J. Mar. Sci. Eng. 2024, 12(7), 1191; https://doi.org/10.3390/jmse12071191
Submission received: 7 June 2024 / Revised: 21 June 2024 / Accepted: 25 June 2024 / Published: 16 July 2024

Abstract

:
Sonar serves as a critical submarine detection apparatus for naval vessels, with its detection range forming the foundation of its overall performance in underwater surveillance. The Luzon Strait, in the eastern part of the South China Sea, presents a complex hydrographic setting that profoundly influences sonar performance, necessitating mastery of the detection range variation for enhanced anti-submarine operational efficiency. This study employs the Bellhop acoustic propagation model to estimate the transmission loss. Subsequently, a detection probability integration approach is applied to determine the sonar detection range in the Luzon Strait from 2019 to 2023, which is then subjected to statistical analysis. The findings indicate the following. (1) During the summer and autumn, the shallow mixed layer fails to generate a surface duct, resulting in shorter detection ranges that are primarily dependent on the water depth. In the Shallow Water Zone (<150 m), frequent interactions between sound waves and the sea boundaries lead to considerable acoustic energy attenuation, maintaining a short detection range. In the Intermediate Depth Zone (150–2500 m), sound rays retain adequate energy post-seabed reflection, extending the sonar detection to 5–8 km. Beyond 2500 m, the diminishing reflective energy restricts the range to 2–5 km. (2) Conversely, in the winter and spring, the formation of a surface duct becomes the predominant determinant of the detection range, capable of exceeding 10 km, overshadowing the influence of the water depth.

1. Introduction

In modern warfare, the continuous integration of advanced technologies into submarines has led to a progressive enhancement of their combat capabilities and survivability.

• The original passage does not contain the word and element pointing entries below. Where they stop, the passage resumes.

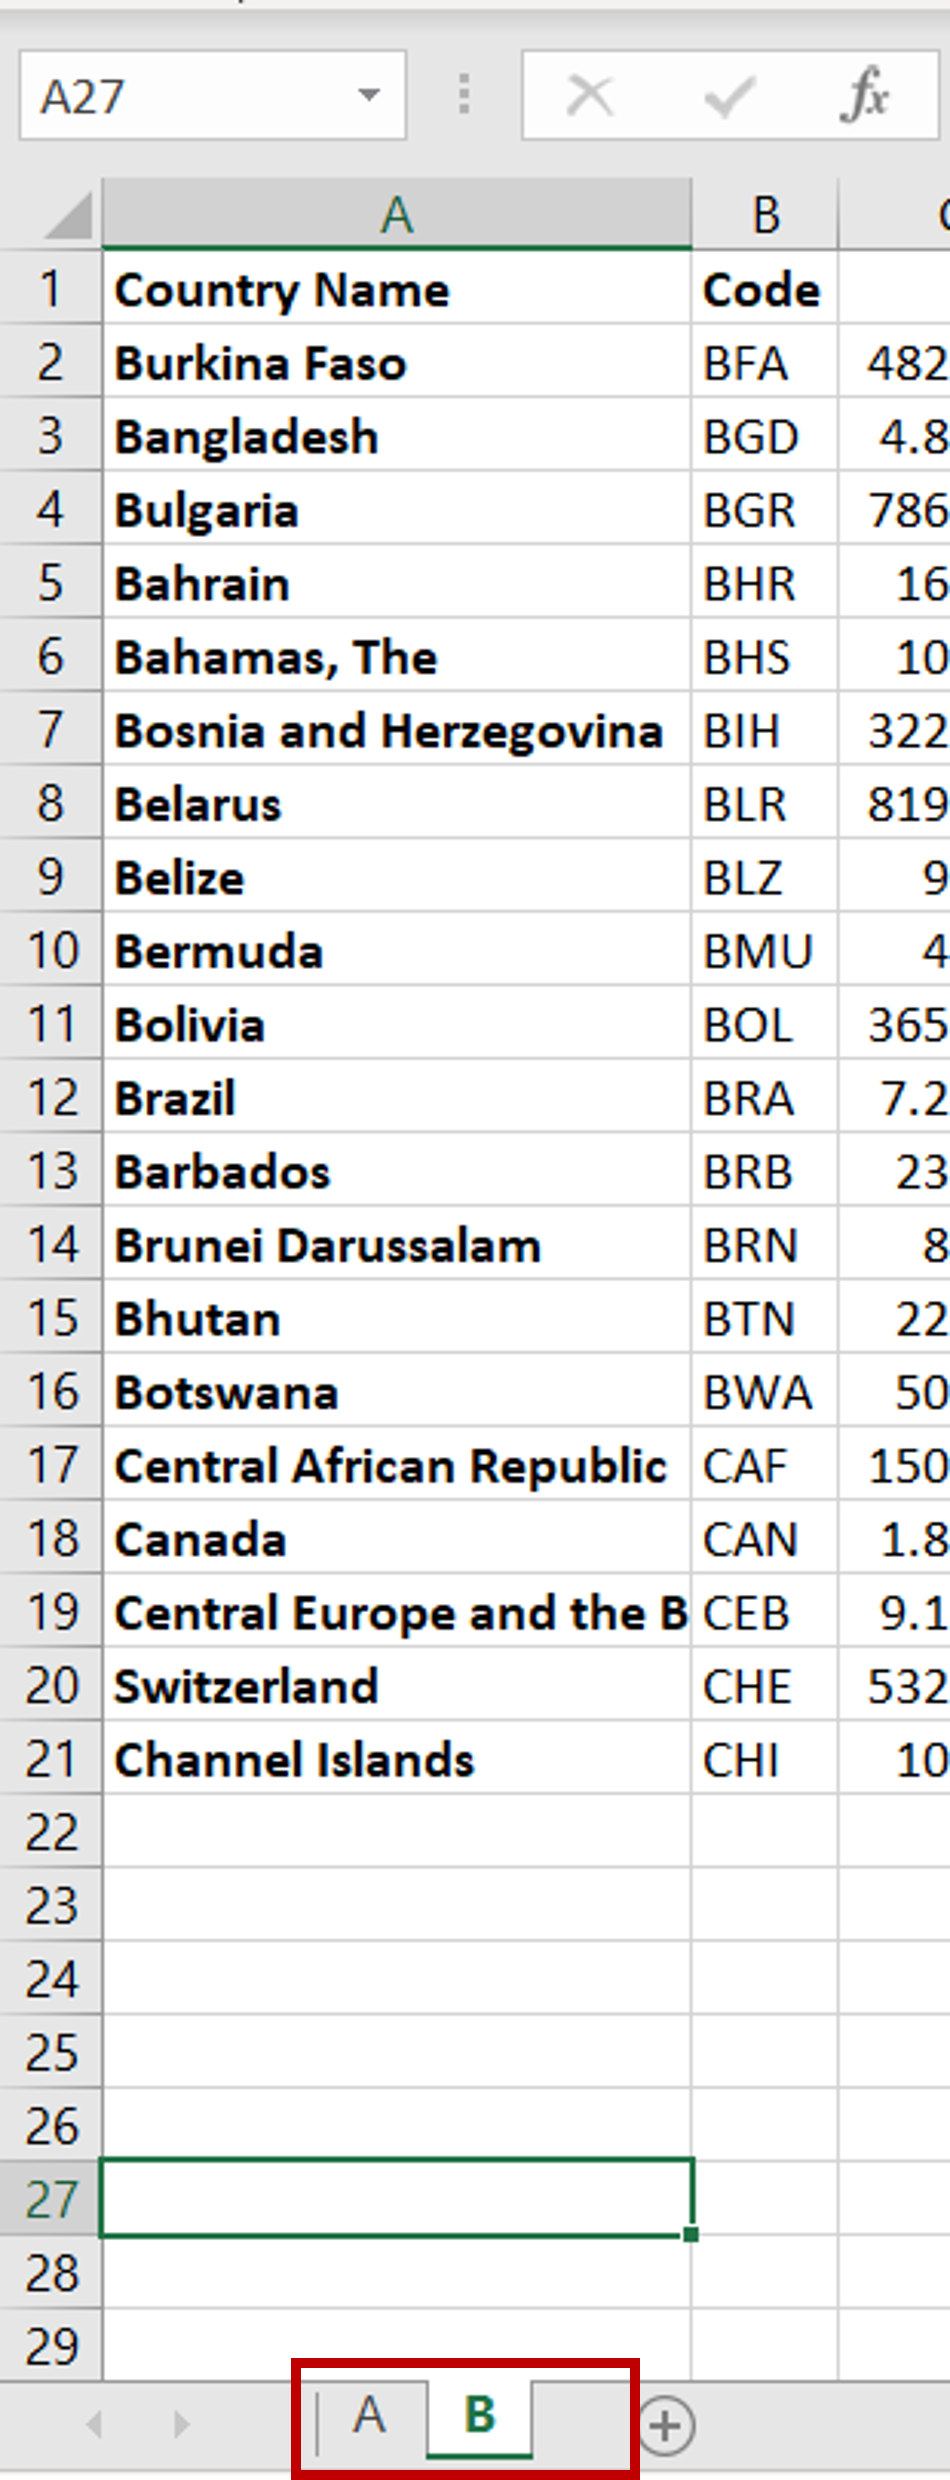Select row 27 header
The height and width of the screenshot is (2480, 950).
tap(50, 2200)
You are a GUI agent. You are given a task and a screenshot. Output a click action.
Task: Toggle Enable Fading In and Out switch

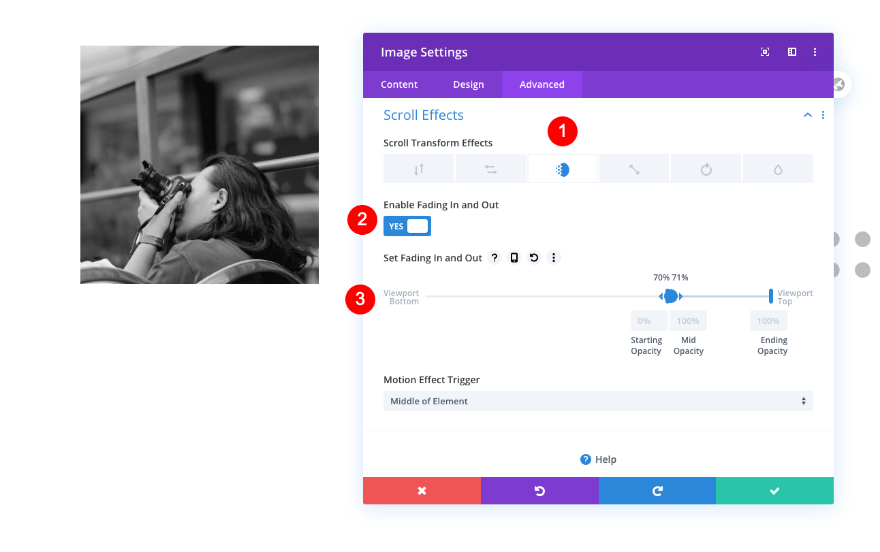point(407,226)
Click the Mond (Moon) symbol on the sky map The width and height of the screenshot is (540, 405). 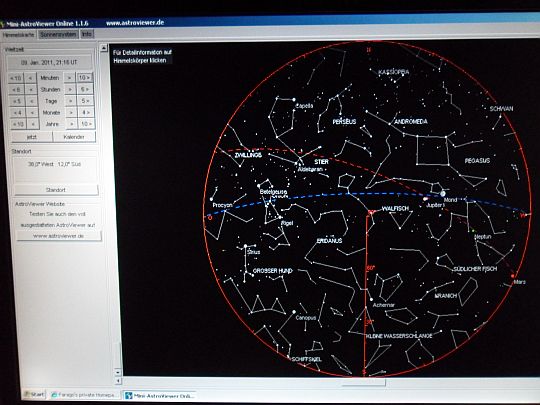pyautogui.click(x=443, y=194)
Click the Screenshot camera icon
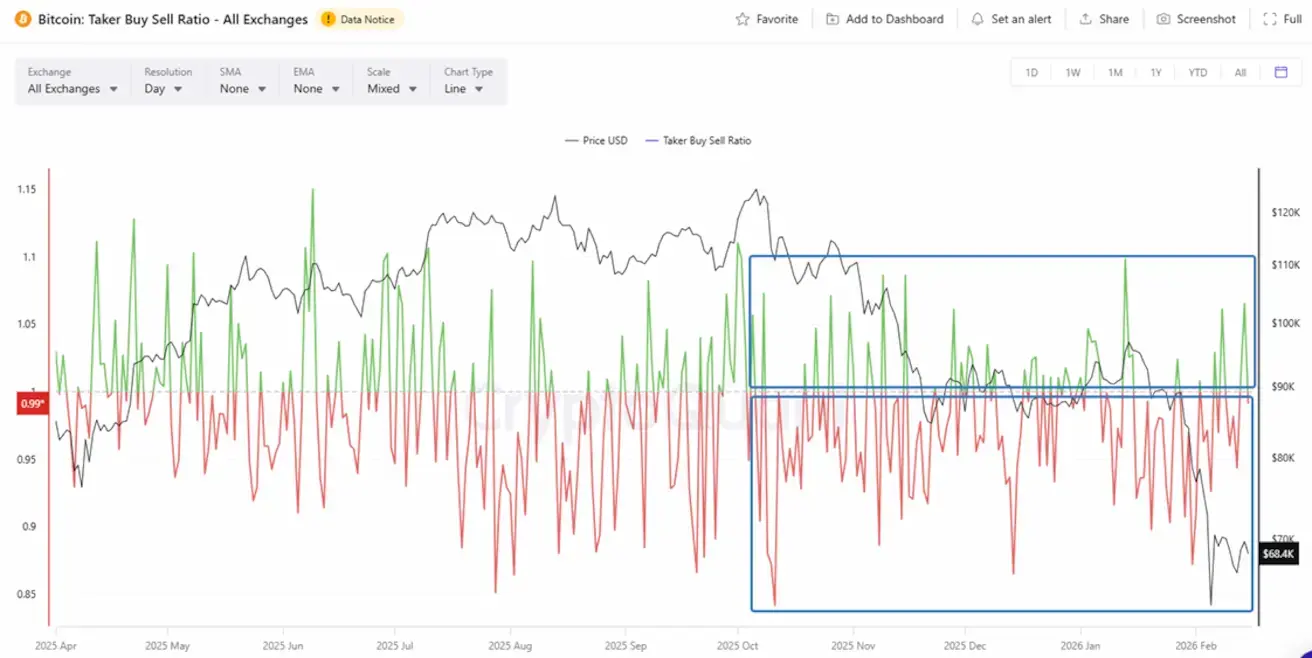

The speed of new nuclear submarines now rivals that of surface vessels, making it considerably easier for them to occupy attack positions. Confronted with the escalating underwater threat, submarine detection has become a paramount task for surface fleet formations [1]. Passive sonar systems are crucial to the submarine alert capabilities [2]. The search for underwater targets is typically characterized as a process where sonar systems maximize coverage of the relevant area. The sonar detection range (DR) commonly refers to the ability of a sonar system to detect targets under specific target characteristics and environmental constraints. It is considered the foundation for the performance of tracking and identification capabilities [3]. When naval formations are conducting submarine search or alert missions, parameters such as the spacing between vessels should be established in reference to the sonar DR [4]. Additionally, the deployment of unmanned platforms, such as unmanned undersea vehicles (UUVs), for underwater detection and penetration missions [5,6,7], as well as collaborative detection and tracking by multiple platforms, rely on the sonar detection range for mission planning [8]. Consequently, mastering the spatiotemporal variation patterns of the DR is critical for the configuration of surface vessel anti-submarine positions and for the planning of mission paths for various sonar platforms engaged in maritime anti-submarine detection.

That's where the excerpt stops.